Помолчали. Что тут скажешь? Я встал, отряхнулся, сел рядом с Патом.

— Ты прости, что я тебя дураком считал.

— Простил уж.

— Я же не знал, что это не акула…

— Знаешь, Слай, давно бы в Аверс поплыл. Только куда мне с одной рукой? Плывём вместе?

— Спятил?

— Почему?

— К духам? Ну, не-е-т!

— Дурак ты, Слай! Какие духи? Люди там! Море! Острова!

— Откуда…

— Да оттуда! Вот же лодка! Вот она! Кто её сделал?

— Не знаю! Чего ты разорался!

— Ты смотришь и не видишь! Ты ничего не знаешь!

— Чего я не знаю?

— Ты — следующий! Хелфер со мной о тебе говорил! Огородников должно быть двое.

— Вот уж… Огородниками только инвалидов делают.

— Вот именно!

— Так а я…

— Какой же ты дурак! Придём в деревню, Хелфер тебе велит явиться завтра к утру.

— Зачем?

— Я же тебе всё рассказал. Думаешь, он тебя пожалеет? Меня-то он не пожалел!

— А чего ему тебя жалеть?!

Пат перестал орать, вылез из лодки, вытянул из лодки меня. Закидал её листьями.

— Я его сын, Слай.

В тот вечер Ловцы собрались на берегу. Я подсел к ним.

— Привет, Слай!

— Как твоя репа поживает?

— Слай, давай меняться — ты мне гарпун, а я тебе мотыгу?

— Репа-то не разбегается от тебя?

Я встал и пошёл домой. Откинул полог, лёг на циновку и уткнулся носом в подушку. Сон не шёл. Ужасы какие-то мерещились. Кто-то остановился возле дома.

— Слай.

— Да, Хелфер.

— Зайди ко мне завтра утром. Надо очень серьёзно поговорить.

* * *

Тьма была совсем рядом. Она проглотила звёзды и проглотила море. Мы шли прямо на неё.

— Не передумал, Слай?

Я стиснул зубы и мотнул головой. Всё равно. Пусть даже Аверс. Пусть даже Яква, ростом до звёзд. Никогда не стану огородником. А если потеряю руку — то уж не от ножа Хелфера.

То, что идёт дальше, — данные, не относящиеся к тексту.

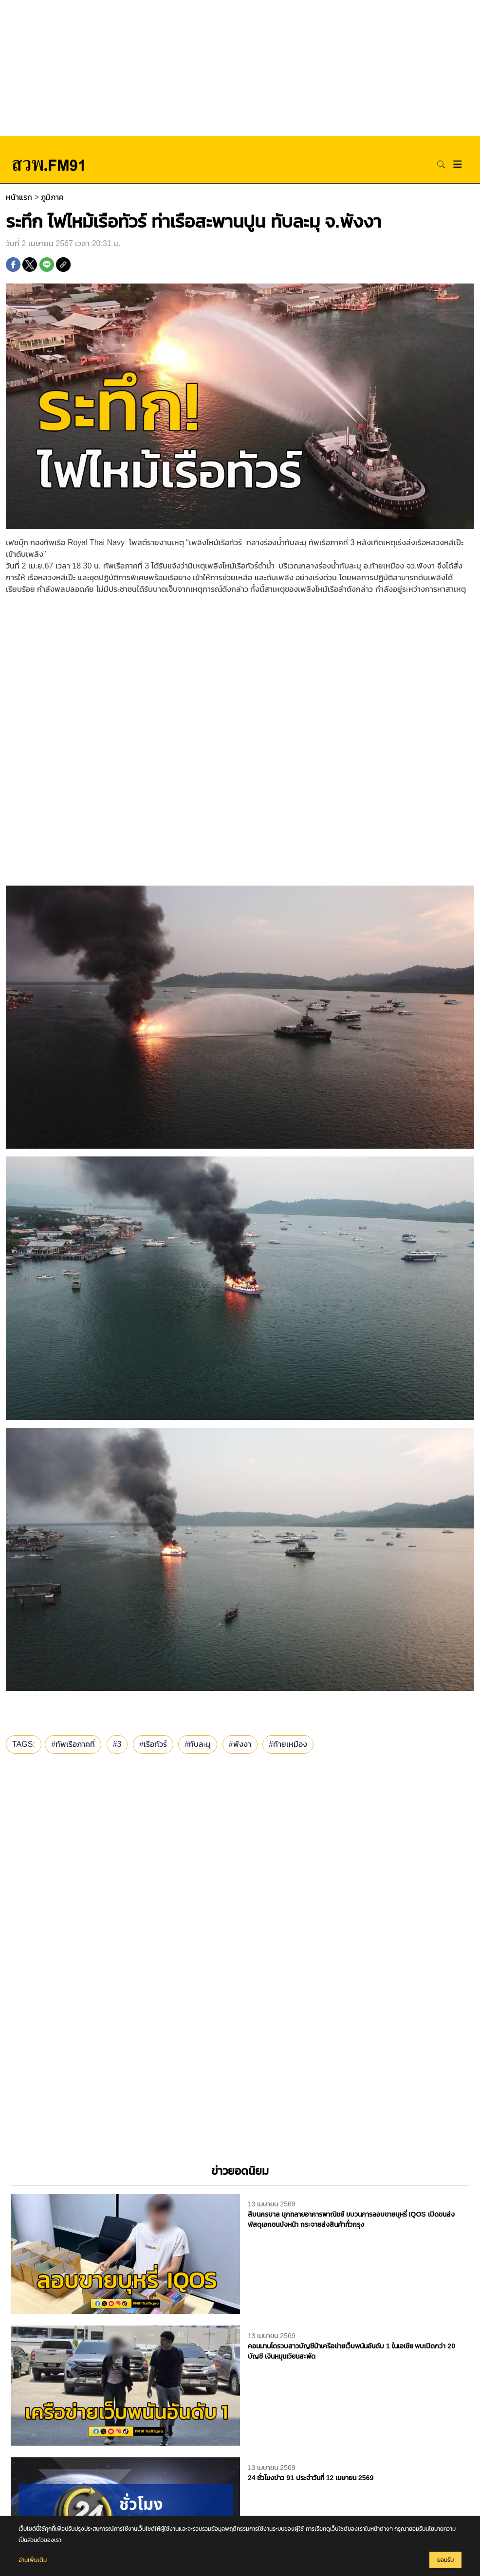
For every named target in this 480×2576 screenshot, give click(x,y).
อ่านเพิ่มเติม (32, 2560)
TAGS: (23, 1744)
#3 (117, 1744)
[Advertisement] (240, 68)
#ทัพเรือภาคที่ (73, 1744)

Вот и Тьма. Нос лодки вошёл в неё, я зажмурил глаза. Потом собрал всю волю и храбрость, как давно, когда убил на мелководье ската. И открыл глаза. Тьмы не было. Перед нами было огромное Море. Солнце опускалось за его край. Море было розовым и сияющим. И огромное Небо! Бескрайнее, облачное. И остров вдали! И ещё один! И ещё! Я повернул голову — Тьма осталась за спиной.

— Прошли! Прошли Слай!

Мы обнялись. Я даже заплакал.

— Плачь, не стыдно.

— Сколько неба, Пат! Смотри!

— Вижу!

— Как много Моря!

Мы положили вёсла, сидели и смотрели во все глаза. Будто вода в жару — пьёшь, пьёшь и не можешь наглотаться. Взгляд мой упал на его обрубок.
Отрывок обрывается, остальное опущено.